Minn. Stat. § 480A.08, subd. 3 (2000).







Bryan Keith Buford, petitioner,





State of Minnesota,




Filed September 10, 2002


Halbrooks, Judge



Dakota County District Court

File No. K094292


John M. Stuart, State Public Defender, Davi E. Axelson, Assistant Public Defender, 2829 University Avenue SE, Suite 600, Minneapolis, MN 55414  (for appellant)


Mike Hatch, Attorney General, Assistant Attorney General, 525 Park Street, Suite 500, St. Paul, MN 55103; and


James C. Backstrom, Dakota County Attorney, Phillip D. Prokopowicz, Chief Deputy, Dakota County Judicial Center, 1560 Highway 55, Hastings, MN 55033 (for respondent)



            Considered and decided by Minge, Presiding Judge, Halbrooks, Judge, and Parker, Judge.*

U N P U B L I S H E D   O P I N I O N


            Appellant challenges the denial of his petition to withdraw his guilty plea for his 1996 conviction of third-degree criminal sexual conduct.  Appellant argues that the district court erred in (1) finding that appellant knew at the time of sentencing that he faced ten years of conditional release and (2) concluding that the plea agreement was not breached by the addition of the conditional-release term.  Because we find that the record supports the district court’s finding and because appellant’s petition was untimely, we affirm.


            On February 27, 1996, appellant Bryan Keith Buford pleaded guilty to third-degree criminal sexual conduct pursuant to a plea agreement in which the state agreed to seek an executed sentence of 36 months.  The district court conducted the plea proceeding and the sentencing hearing together.  After appellant entered his plea and immediately after the court announced that it was imposing a 36-month sentence, the record reflects that the following exchange took place between the court and the prosecutor:

The Court:      Ms. Nee, do you have something further you want to tell me?


Ms. Nee:        Your Honor, because this is Mr. Buford’s second conviction for criminal sexual conduct, there is a ten year supervised release after his sentence.


                        The Court:      Whatever the statutory amount is.


                        Ms. Nee:        Thank you, Your Honor.


Neither appellant nor his counsel objected to the conditional-release term.  Following the hearing, the court did not file a written sentencing order.

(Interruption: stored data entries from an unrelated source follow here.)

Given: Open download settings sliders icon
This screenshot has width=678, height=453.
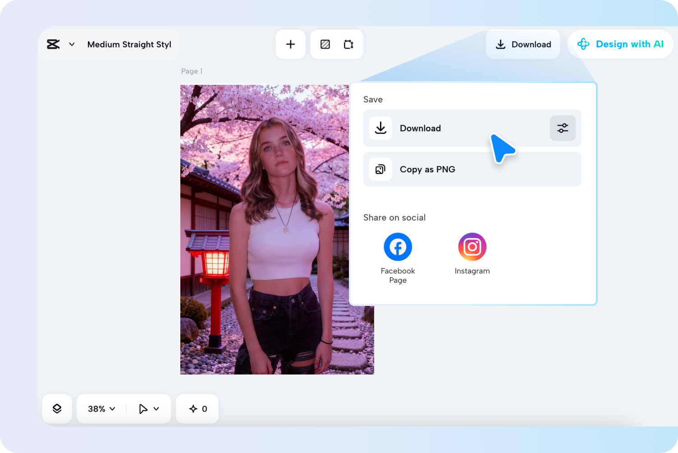Looking at the screenshot, I should click(x=563, y=128).
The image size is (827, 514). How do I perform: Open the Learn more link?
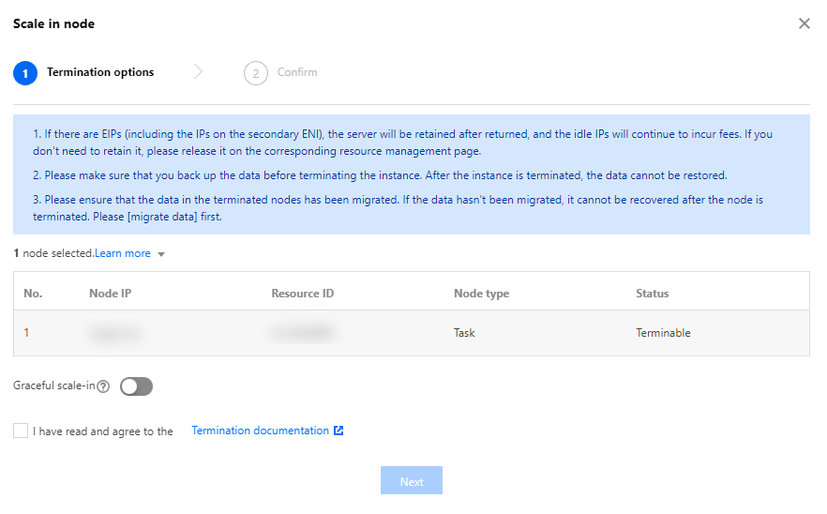point(123,253)
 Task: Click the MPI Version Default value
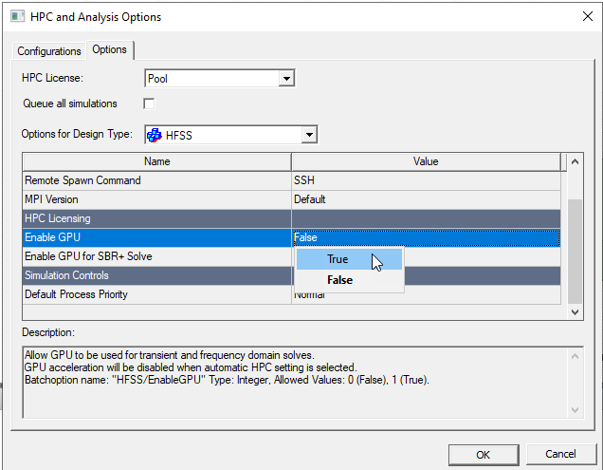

            On December 29, 1997, the district court filed an “amended sentencing order” in response to a letter concerning appellant’s sentence from the Minnesota Department of Corrections (DOC).  The order included references to the 36-month sentence and “10 year[s] supervised release after sentence.”  Copies of the amended order were sent to the prosecutor, appellant’s defense counsel, and appellant.  Appellant did not object to the amended order at that time.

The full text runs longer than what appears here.